Data on locating visible targets
[Start]
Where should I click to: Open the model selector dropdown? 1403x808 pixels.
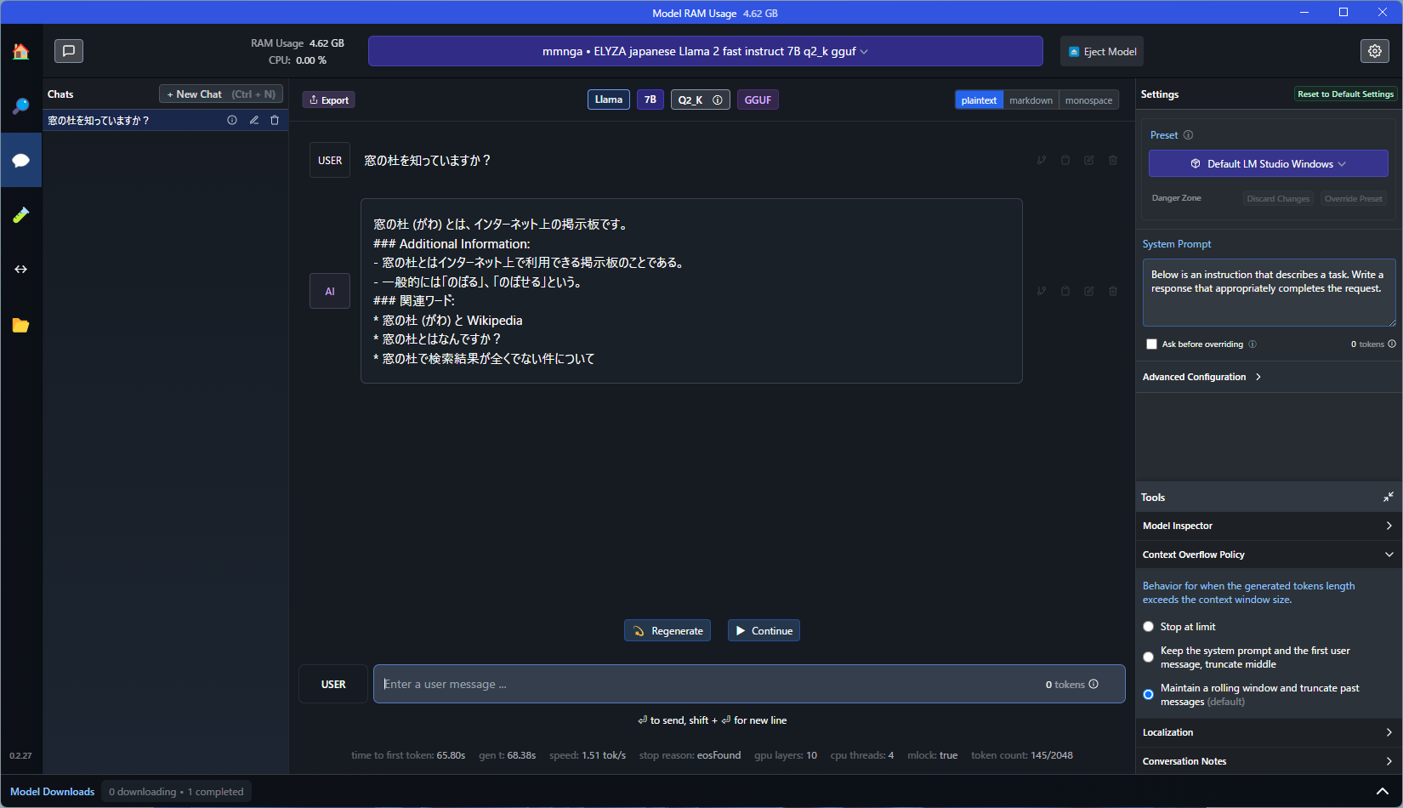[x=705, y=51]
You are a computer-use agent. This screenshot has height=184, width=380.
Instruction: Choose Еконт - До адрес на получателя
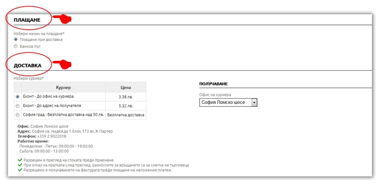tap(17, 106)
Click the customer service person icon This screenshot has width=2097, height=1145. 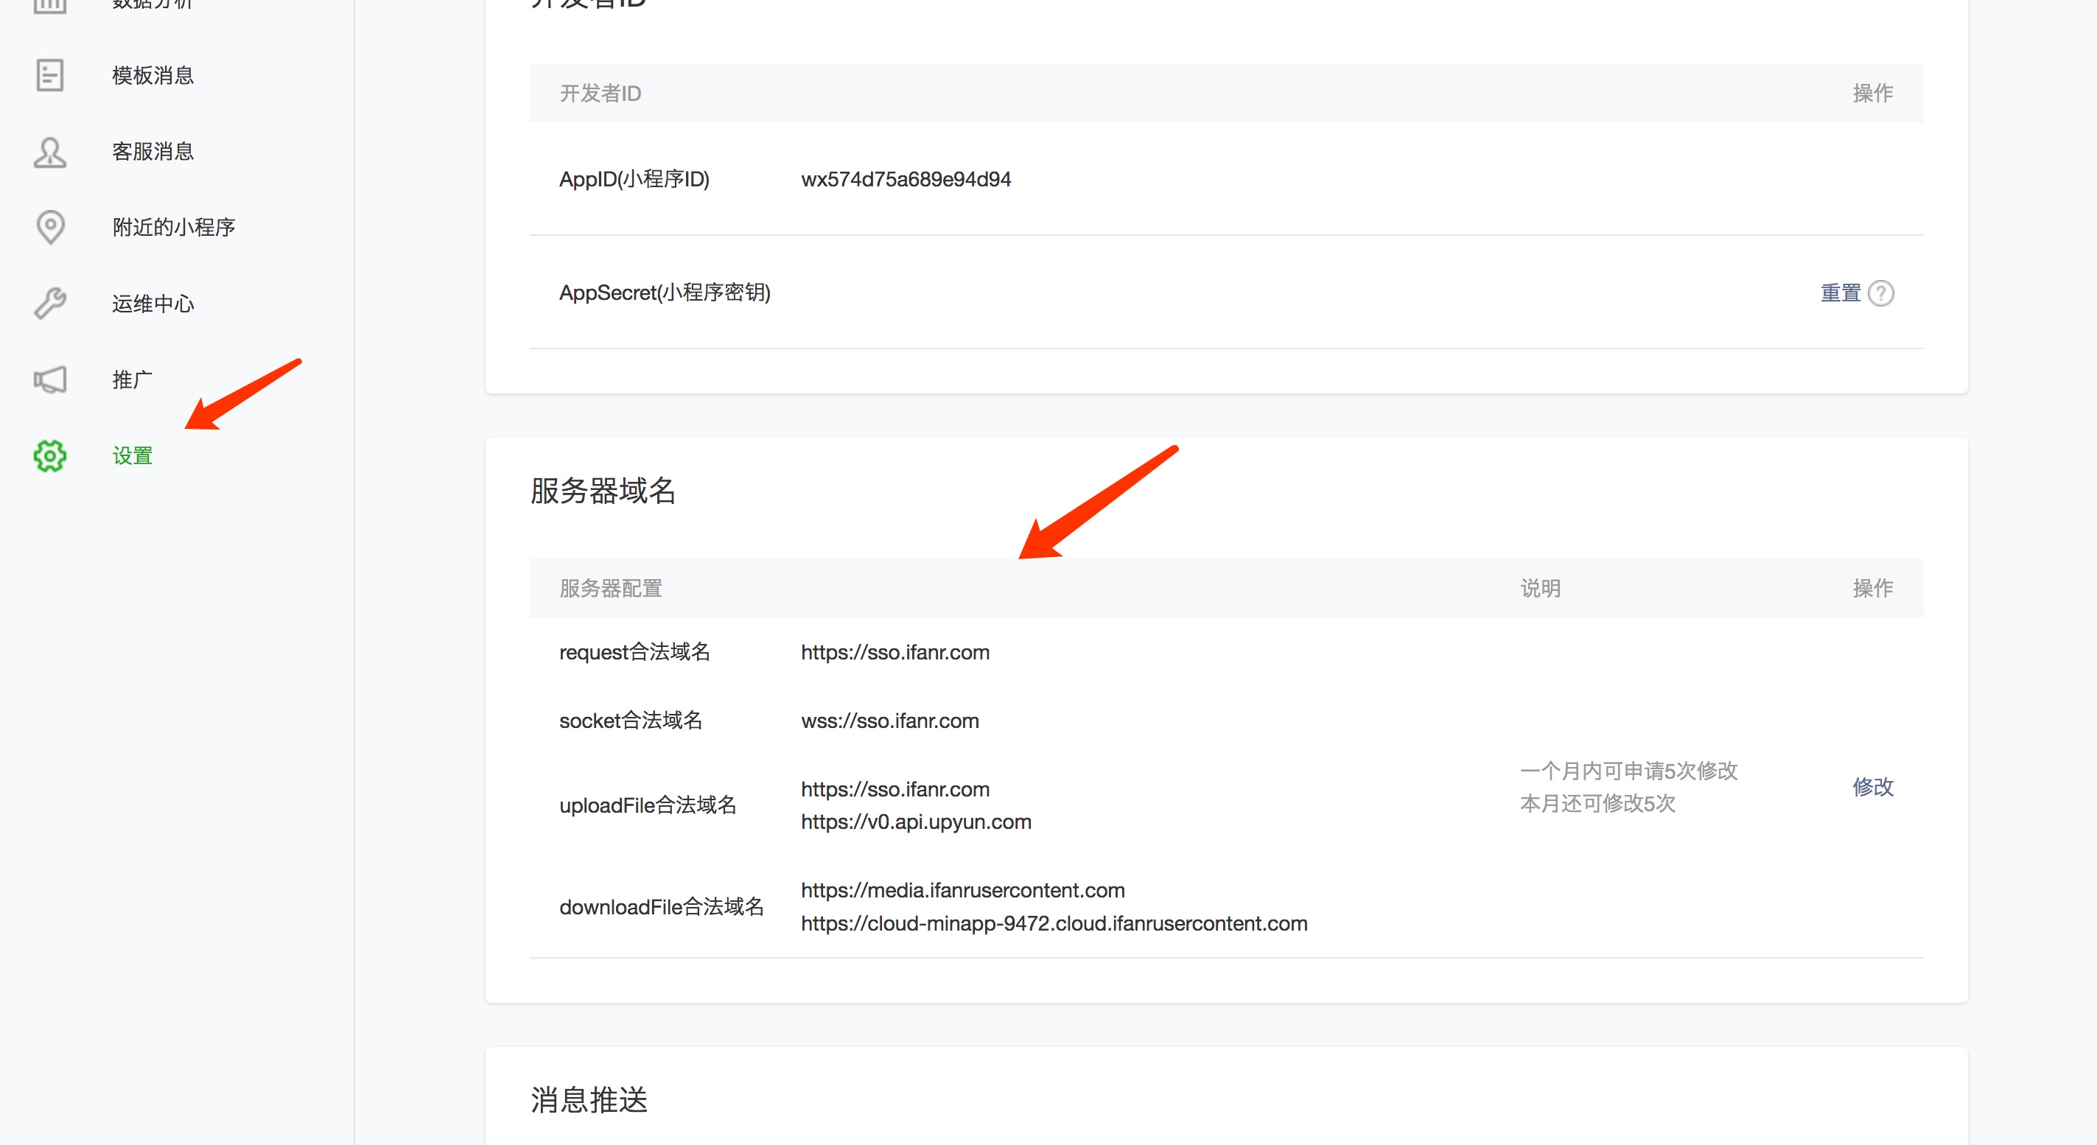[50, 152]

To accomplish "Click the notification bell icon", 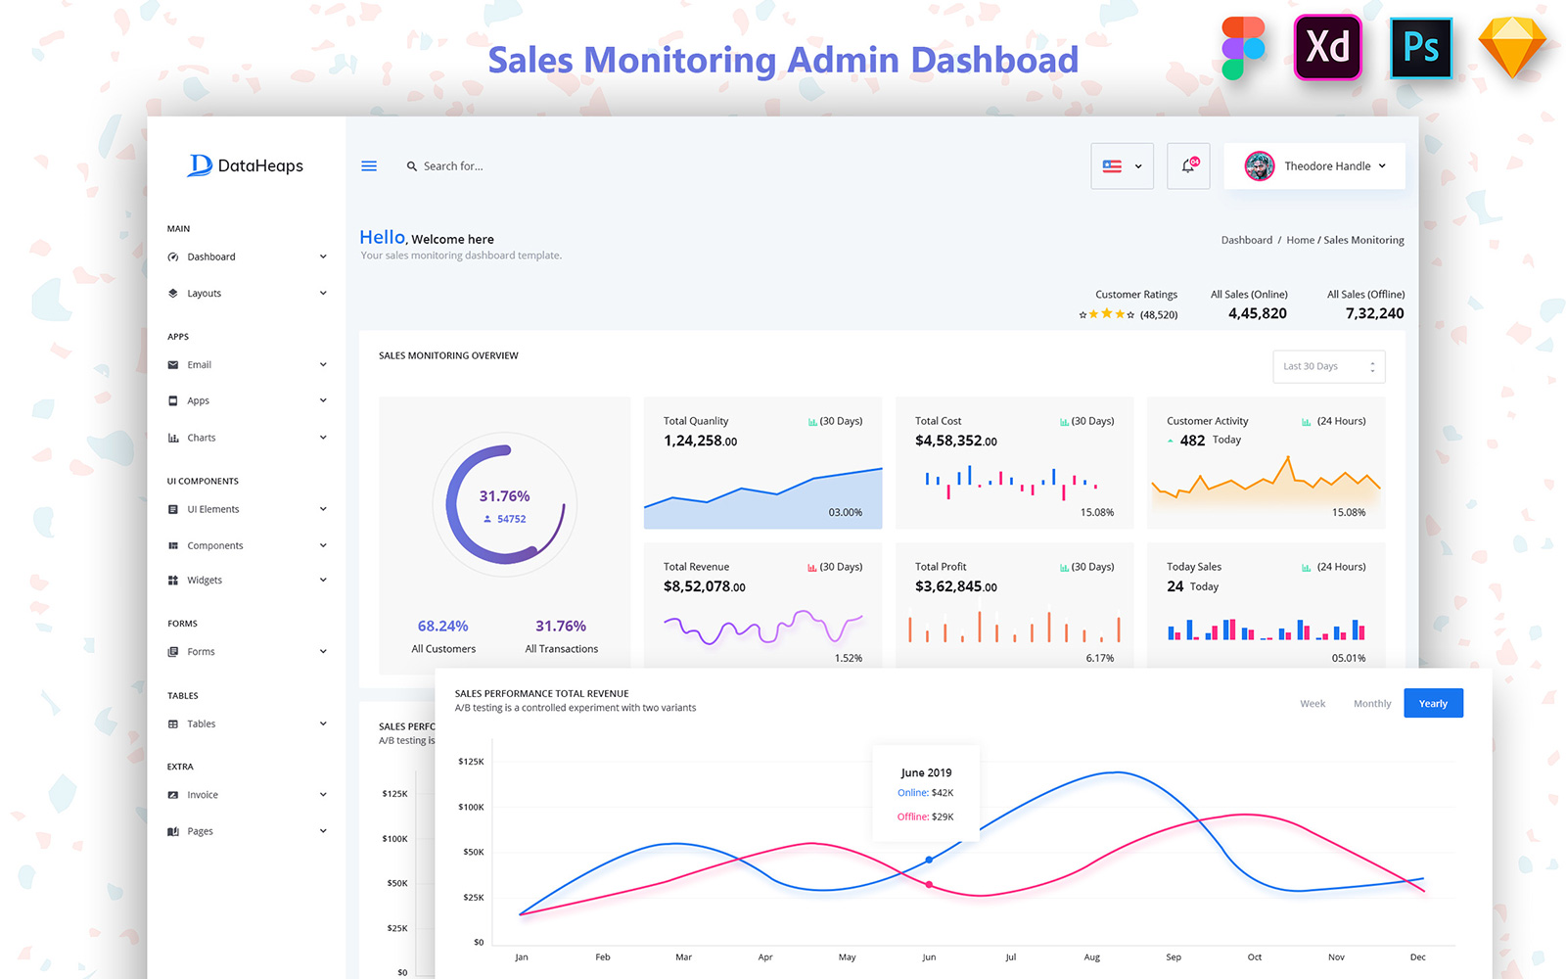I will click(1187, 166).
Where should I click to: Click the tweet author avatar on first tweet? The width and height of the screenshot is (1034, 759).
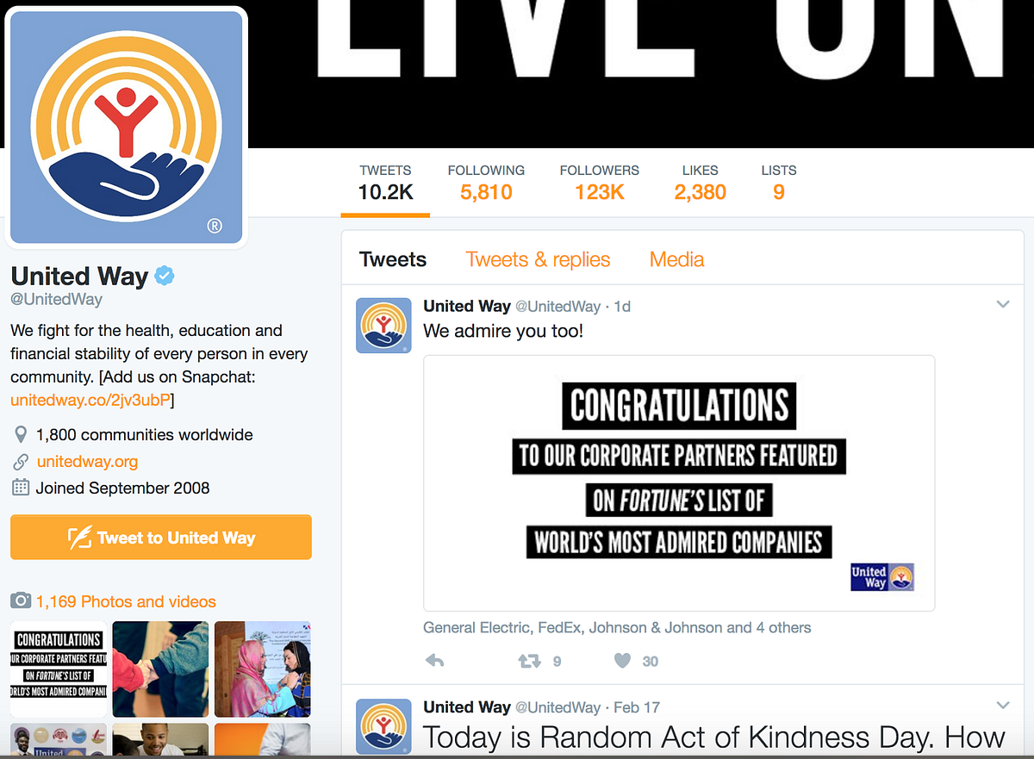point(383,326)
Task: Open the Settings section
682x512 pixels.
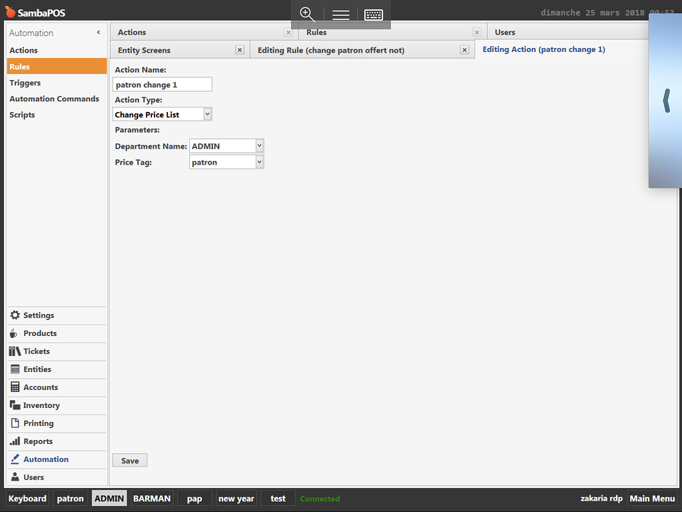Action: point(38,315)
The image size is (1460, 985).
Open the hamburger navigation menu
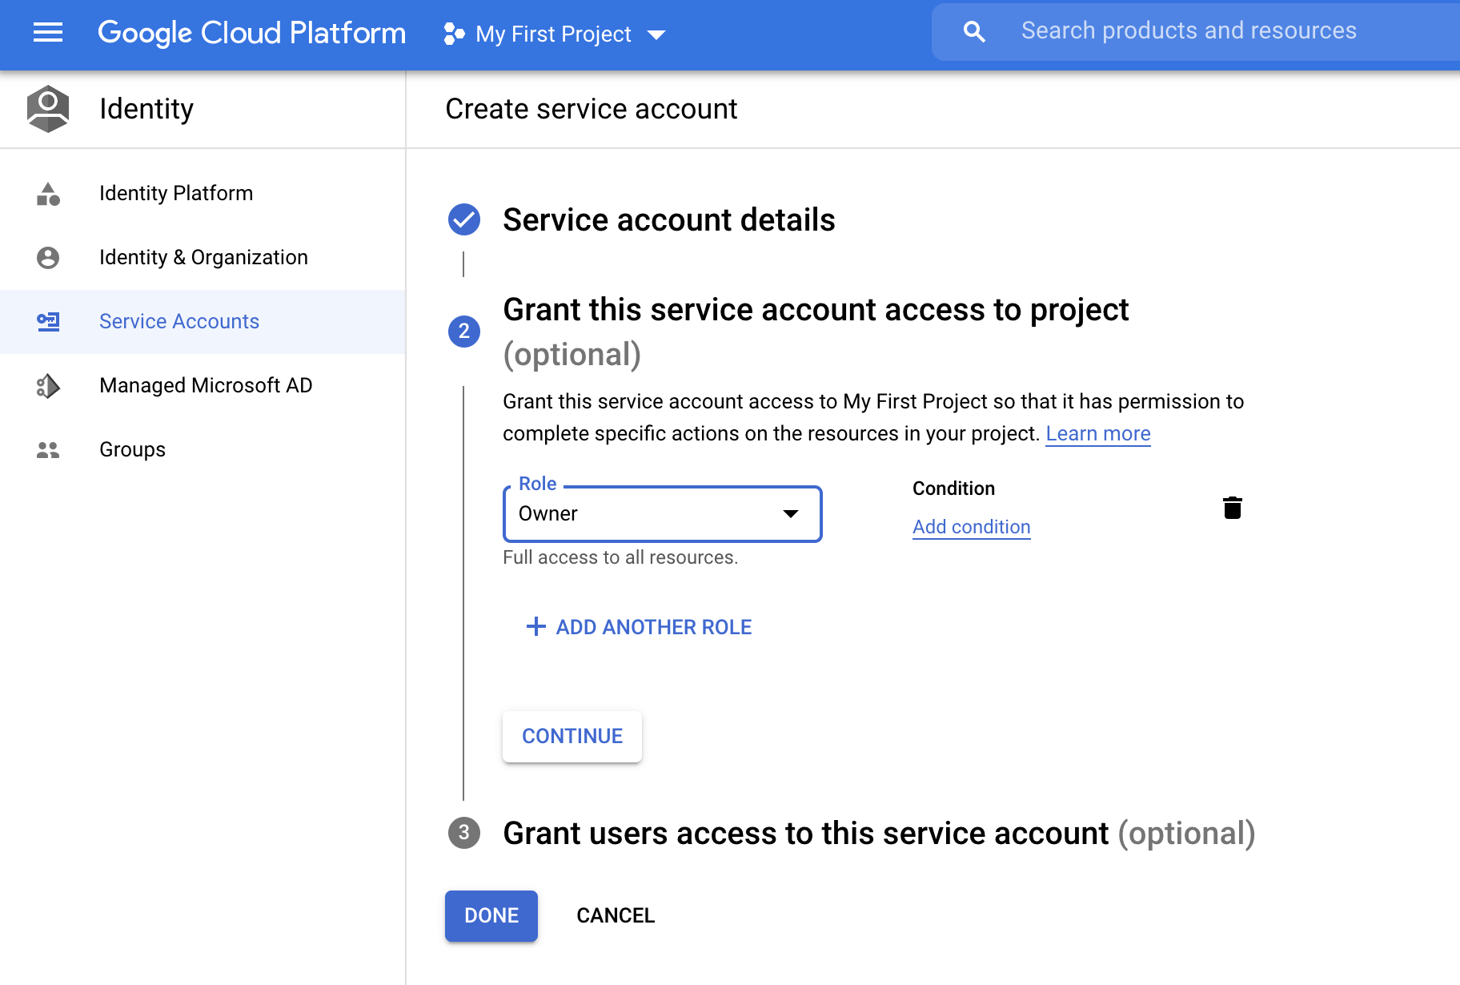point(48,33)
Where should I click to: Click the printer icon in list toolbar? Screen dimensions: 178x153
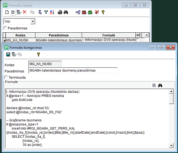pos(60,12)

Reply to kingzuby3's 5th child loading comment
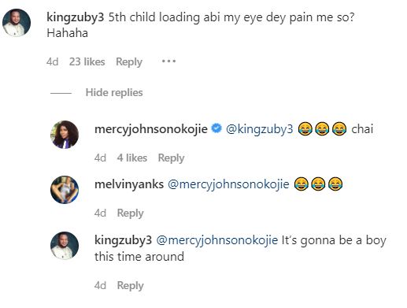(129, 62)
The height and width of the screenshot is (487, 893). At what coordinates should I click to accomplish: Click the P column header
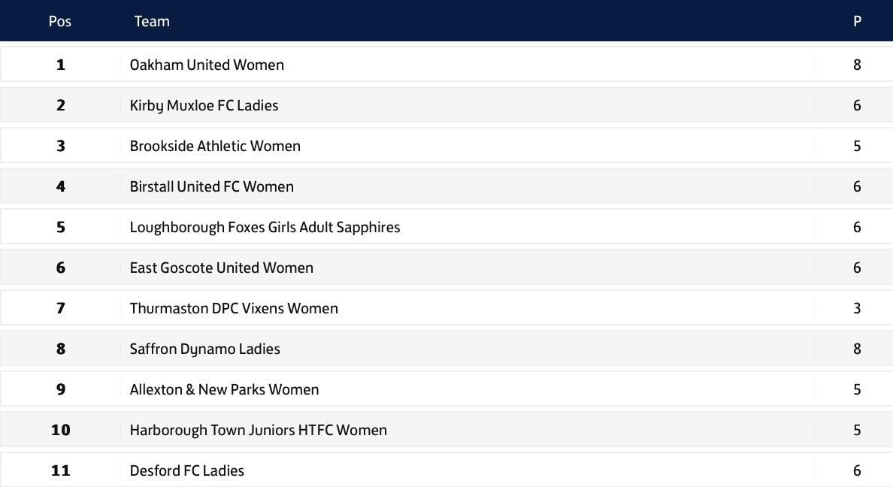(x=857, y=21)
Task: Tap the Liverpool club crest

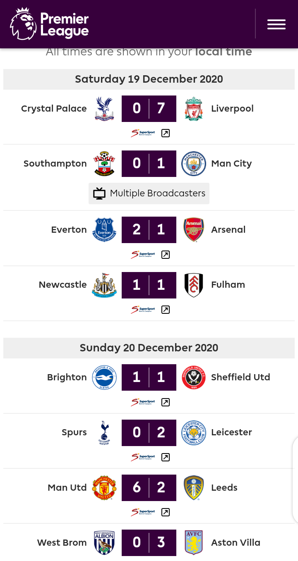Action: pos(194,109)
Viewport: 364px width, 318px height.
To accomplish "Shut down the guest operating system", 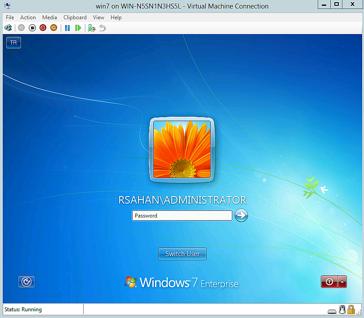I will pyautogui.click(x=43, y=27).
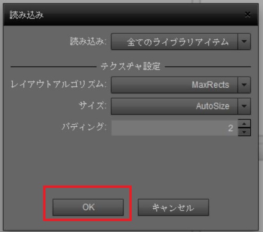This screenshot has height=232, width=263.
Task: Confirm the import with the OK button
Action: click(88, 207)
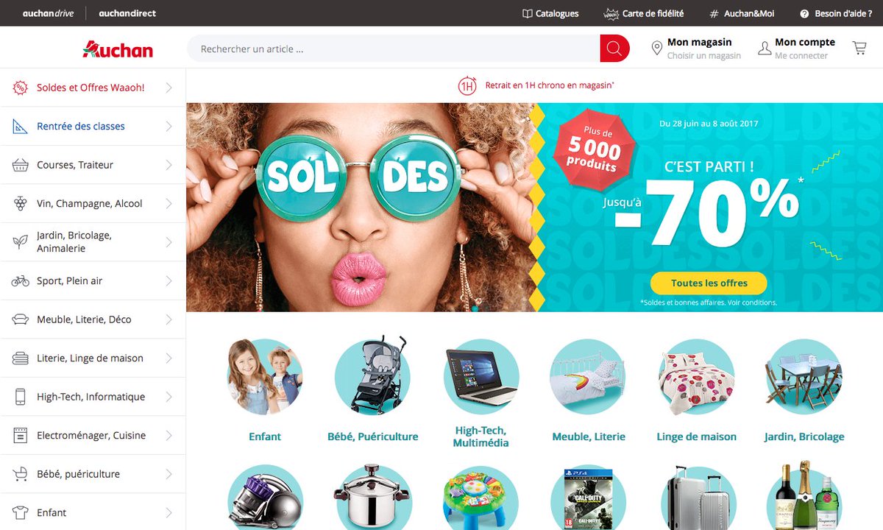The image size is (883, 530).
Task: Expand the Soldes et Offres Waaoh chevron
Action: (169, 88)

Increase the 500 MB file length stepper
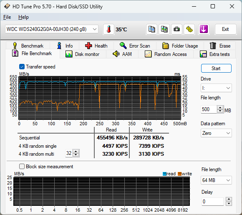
[End]
_PROMPT_:
Copy the listing above word for word, from the line with "The image size is (1460, 985)." up to and including the line with "Action: pos(194,109)". Omit the pictures from your copy.

_THE SOLUTION_:
The image size is (1460, 985).
Open the hamburger navigation menu
point(48,33)
Where should I click to: Click the printer icon in list toolbar? Screen dimensions: 178x153
pos(60,12)

Reply to kingzuby3's 5th child loading comment
(129, 62)
The height and width of the screenshot is (487, 893). At what coordinates should I click to accomplish: Click the P column header
(x=857, y=21)
Task: Tap the Liverpool club crest

Action: pos(194,109)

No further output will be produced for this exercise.